## The task
Supply the number of lines below containing "list", nothing else.

┄┄┄┄┄┄┄┄┄┄┄┄┄┄┄┄┄┄┄┄

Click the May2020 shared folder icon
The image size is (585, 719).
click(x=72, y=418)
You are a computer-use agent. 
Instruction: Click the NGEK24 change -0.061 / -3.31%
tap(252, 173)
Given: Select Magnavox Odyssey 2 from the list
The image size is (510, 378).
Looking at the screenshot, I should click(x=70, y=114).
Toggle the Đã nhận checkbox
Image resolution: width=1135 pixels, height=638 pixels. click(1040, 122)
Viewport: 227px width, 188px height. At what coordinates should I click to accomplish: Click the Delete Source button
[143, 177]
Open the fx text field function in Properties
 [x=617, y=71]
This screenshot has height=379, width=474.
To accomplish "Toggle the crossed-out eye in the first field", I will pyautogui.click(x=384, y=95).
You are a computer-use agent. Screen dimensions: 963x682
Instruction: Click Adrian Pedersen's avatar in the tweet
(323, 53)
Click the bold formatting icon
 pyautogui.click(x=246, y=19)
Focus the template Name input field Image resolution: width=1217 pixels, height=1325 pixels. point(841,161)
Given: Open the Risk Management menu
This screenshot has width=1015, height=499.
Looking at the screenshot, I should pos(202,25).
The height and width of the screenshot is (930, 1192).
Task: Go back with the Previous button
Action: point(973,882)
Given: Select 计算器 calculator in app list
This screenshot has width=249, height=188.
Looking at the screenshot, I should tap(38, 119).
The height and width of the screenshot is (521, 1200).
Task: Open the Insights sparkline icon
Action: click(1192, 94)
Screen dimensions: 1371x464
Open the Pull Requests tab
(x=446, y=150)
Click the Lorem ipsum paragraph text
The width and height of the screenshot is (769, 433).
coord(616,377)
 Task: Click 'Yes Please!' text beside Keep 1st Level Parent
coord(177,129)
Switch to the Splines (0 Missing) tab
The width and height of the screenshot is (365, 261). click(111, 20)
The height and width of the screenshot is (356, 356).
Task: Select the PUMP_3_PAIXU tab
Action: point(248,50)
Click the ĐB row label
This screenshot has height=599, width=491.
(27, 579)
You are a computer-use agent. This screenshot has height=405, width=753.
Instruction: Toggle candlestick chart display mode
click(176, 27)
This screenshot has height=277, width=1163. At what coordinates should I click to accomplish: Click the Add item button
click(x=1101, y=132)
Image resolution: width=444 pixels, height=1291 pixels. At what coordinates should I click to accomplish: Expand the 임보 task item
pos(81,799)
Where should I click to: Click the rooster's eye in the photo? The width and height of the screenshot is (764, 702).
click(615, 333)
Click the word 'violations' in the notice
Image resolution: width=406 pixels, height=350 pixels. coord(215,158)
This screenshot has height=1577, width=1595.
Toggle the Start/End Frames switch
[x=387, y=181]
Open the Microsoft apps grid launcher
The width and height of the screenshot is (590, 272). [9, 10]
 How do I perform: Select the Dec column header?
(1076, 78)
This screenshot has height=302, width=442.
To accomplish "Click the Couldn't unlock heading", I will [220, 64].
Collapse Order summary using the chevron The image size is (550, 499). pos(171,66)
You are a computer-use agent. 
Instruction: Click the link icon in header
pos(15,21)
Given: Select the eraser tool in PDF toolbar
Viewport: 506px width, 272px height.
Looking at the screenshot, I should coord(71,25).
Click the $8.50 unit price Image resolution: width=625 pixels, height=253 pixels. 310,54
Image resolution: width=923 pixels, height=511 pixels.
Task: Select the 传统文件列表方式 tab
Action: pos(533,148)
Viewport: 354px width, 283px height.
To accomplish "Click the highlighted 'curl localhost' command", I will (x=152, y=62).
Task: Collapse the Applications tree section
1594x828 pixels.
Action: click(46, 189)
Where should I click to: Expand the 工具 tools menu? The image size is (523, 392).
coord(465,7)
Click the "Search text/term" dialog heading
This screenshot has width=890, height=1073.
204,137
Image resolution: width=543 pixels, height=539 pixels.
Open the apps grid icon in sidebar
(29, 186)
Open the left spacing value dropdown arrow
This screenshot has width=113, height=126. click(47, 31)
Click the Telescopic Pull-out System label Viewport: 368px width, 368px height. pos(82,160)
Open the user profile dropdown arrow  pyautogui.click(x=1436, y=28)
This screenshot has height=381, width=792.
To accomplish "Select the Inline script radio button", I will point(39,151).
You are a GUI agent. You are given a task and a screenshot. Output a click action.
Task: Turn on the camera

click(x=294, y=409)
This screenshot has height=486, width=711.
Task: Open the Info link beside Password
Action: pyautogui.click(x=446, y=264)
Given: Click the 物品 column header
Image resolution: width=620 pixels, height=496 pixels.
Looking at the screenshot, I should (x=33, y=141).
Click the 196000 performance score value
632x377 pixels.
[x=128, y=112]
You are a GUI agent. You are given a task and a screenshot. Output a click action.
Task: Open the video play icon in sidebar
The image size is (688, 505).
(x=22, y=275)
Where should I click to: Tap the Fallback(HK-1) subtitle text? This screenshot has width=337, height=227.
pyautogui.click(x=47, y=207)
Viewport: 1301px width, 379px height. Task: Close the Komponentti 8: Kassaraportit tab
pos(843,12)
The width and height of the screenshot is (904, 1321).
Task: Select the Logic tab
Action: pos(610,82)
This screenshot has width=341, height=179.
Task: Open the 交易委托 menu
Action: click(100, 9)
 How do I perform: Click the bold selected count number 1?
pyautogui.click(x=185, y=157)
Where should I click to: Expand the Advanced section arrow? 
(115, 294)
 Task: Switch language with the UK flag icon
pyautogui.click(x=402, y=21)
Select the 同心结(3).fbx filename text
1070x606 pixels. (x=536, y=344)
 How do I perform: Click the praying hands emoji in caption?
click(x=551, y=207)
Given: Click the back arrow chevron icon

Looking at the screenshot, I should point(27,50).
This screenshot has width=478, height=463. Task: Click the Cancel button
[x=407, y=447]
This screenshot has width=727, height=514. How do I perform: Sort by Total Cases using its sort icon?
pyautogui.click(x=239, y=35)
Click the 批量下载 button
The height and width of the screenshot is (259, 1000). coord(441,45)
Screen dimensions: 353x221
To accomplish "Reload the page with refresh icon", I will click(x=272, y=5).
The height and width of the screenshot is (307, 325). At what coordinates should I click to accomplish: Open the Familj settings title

┄┄┄┄┄┄┄┄┄┄┄┄┄┄┄┄┄┄┄┄

## Output of the exercise
2